■ **DATA**
= Beginning of Section =

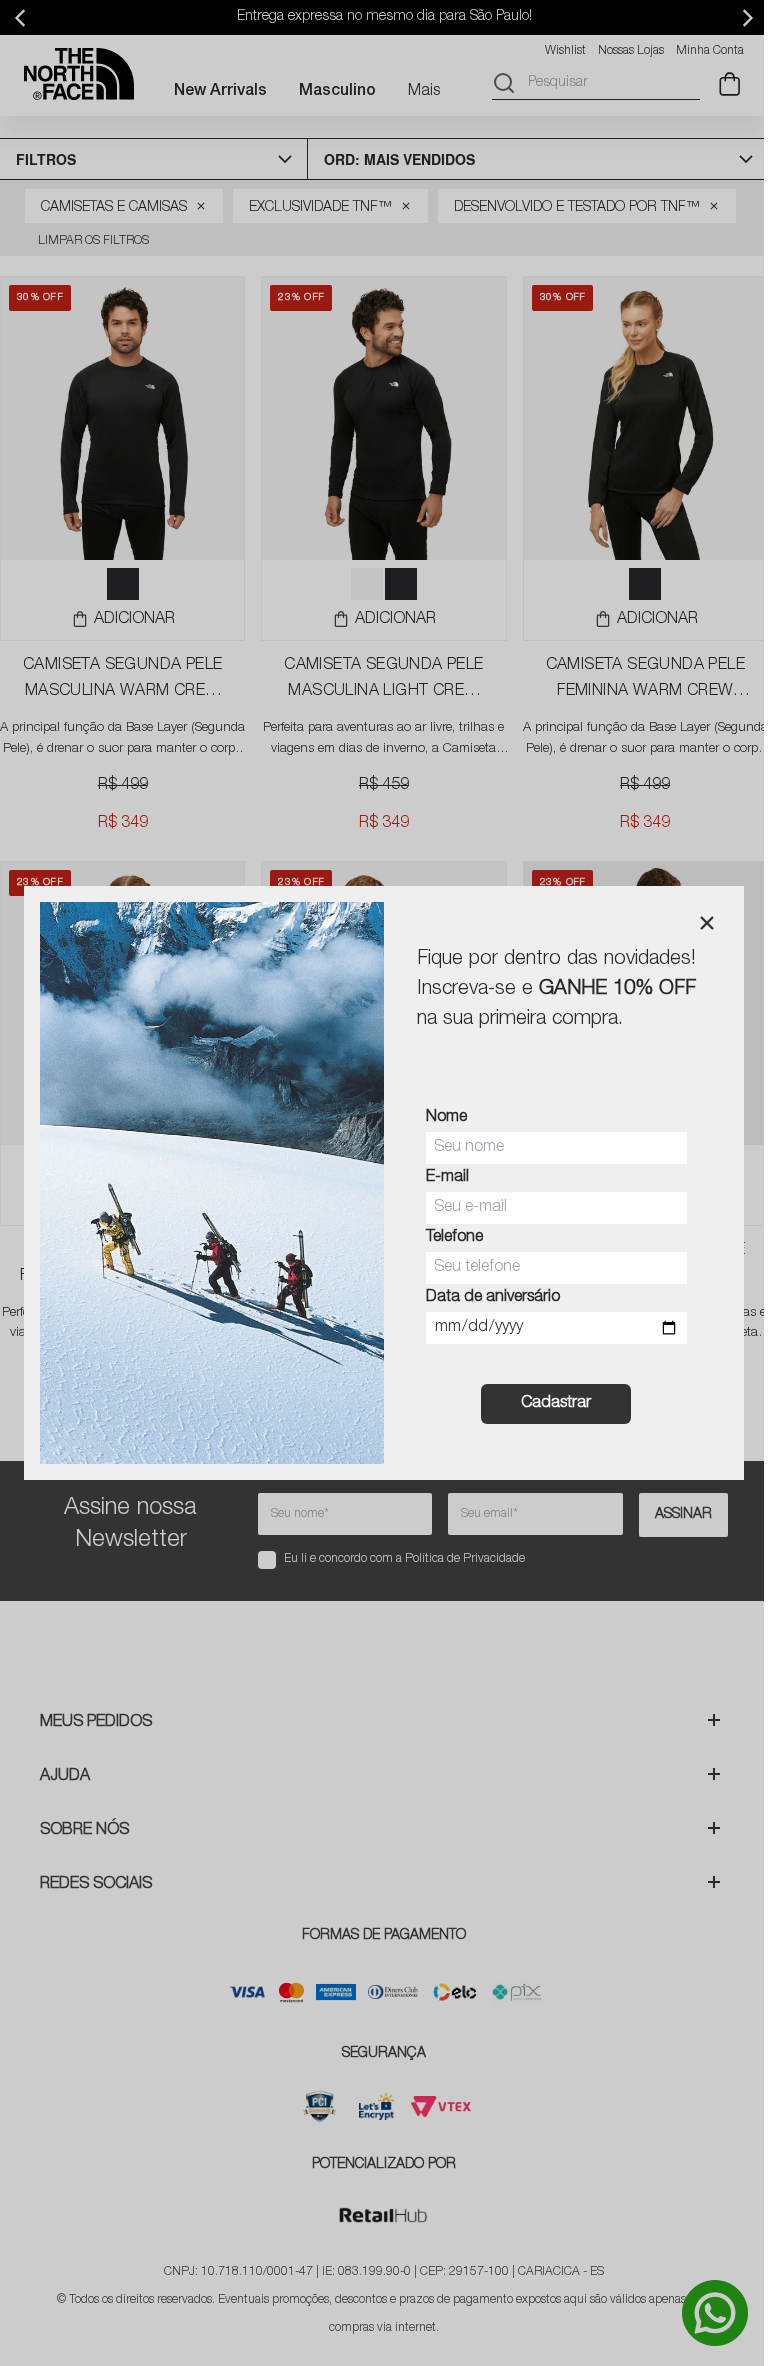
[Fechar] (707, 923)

= End of Section =
= Beginning of Section =

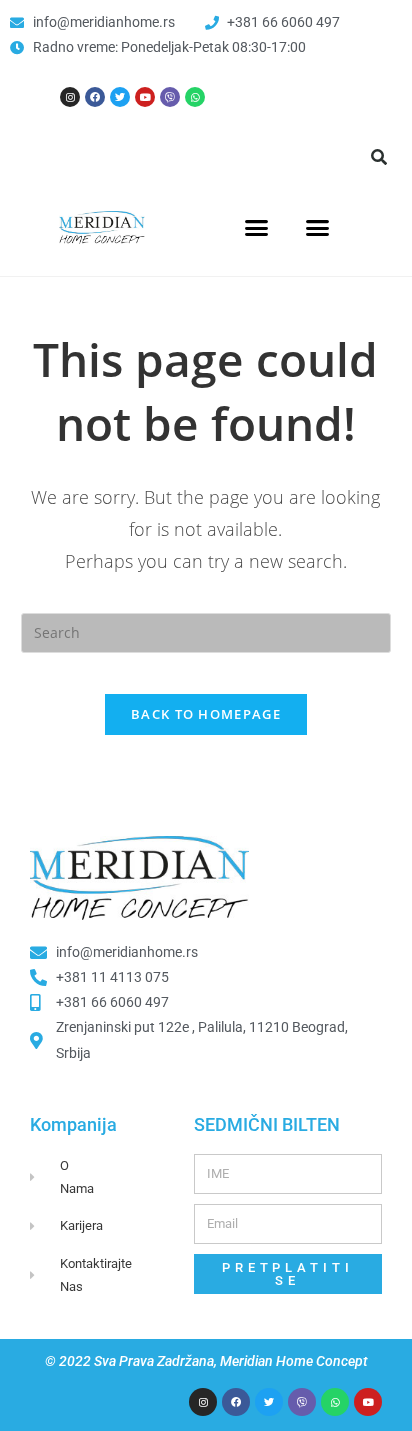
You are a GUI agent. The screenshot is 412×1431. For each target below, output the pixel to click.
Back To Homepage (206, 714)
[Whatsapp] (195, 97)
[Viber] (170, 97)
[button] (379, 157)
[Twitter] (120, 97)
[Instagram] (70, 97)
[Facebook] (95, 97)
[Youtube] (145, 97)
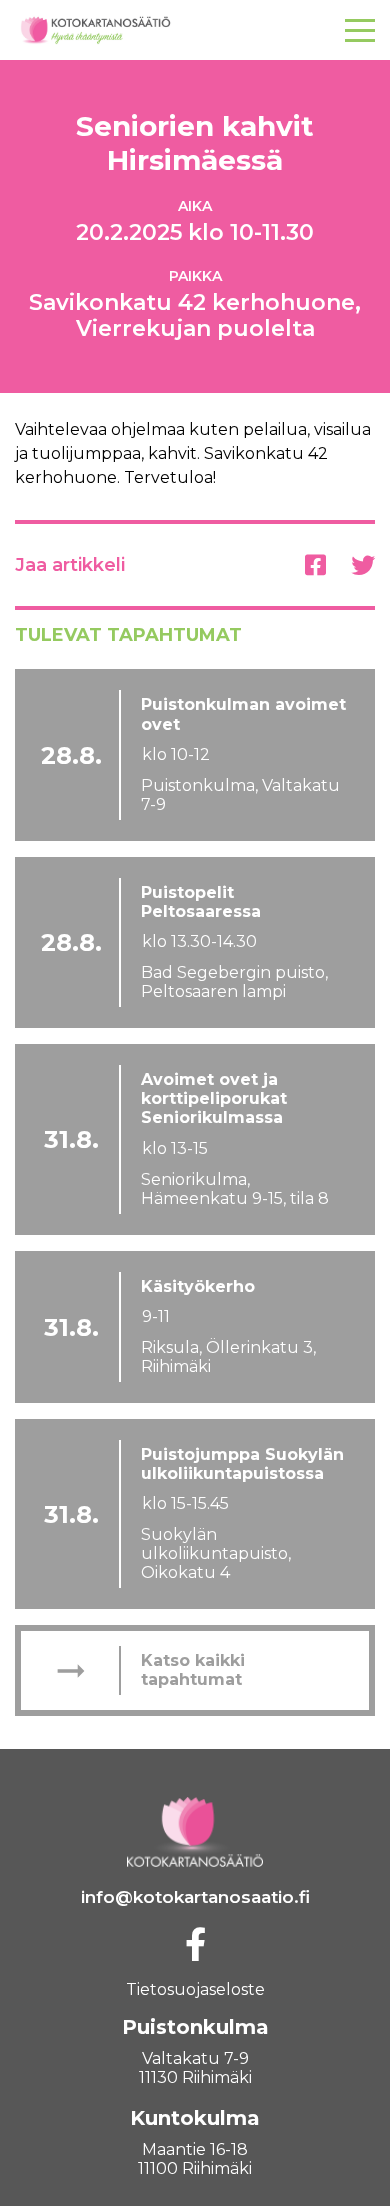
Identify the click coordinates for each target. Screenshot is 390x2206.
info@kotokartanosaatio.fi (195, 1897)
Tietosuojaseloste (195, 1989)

= End of Section =
= Beginning of Section =

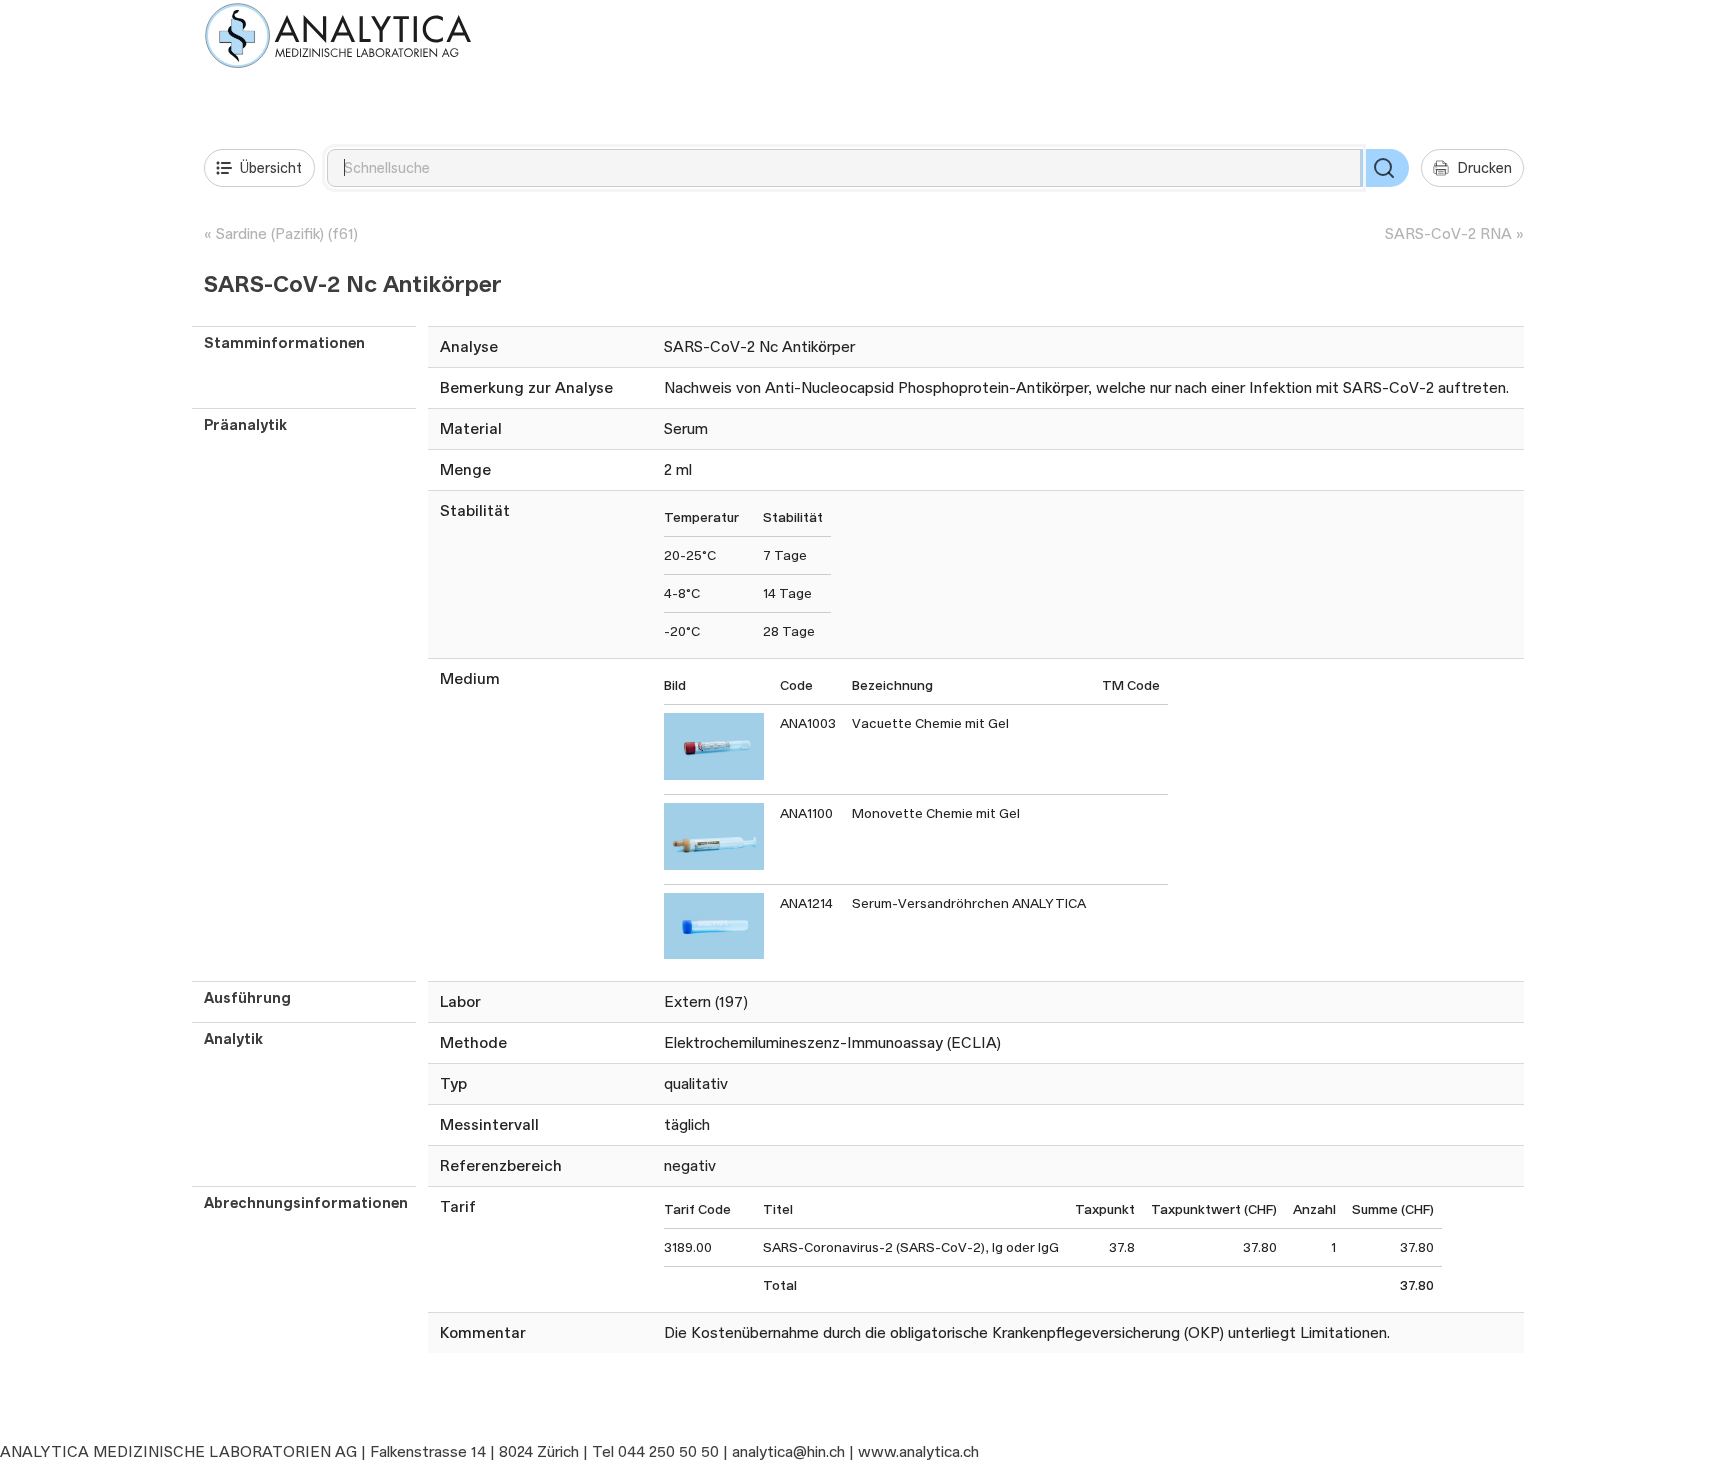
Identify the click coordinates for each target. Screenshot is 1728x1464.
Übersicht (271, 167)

= End of Section =

■ **TASK ITEM**
Pull out each line of the entries that contains "target".

■ **REPLY**
You are a GUI agent. The screenshot is 412×1431. For each target below, output the pixel to click.
Identify the click coordinates for each target. Screenshot is 390x2206.
Identify the click coordinates for each target. Screenshot is 1728x1464.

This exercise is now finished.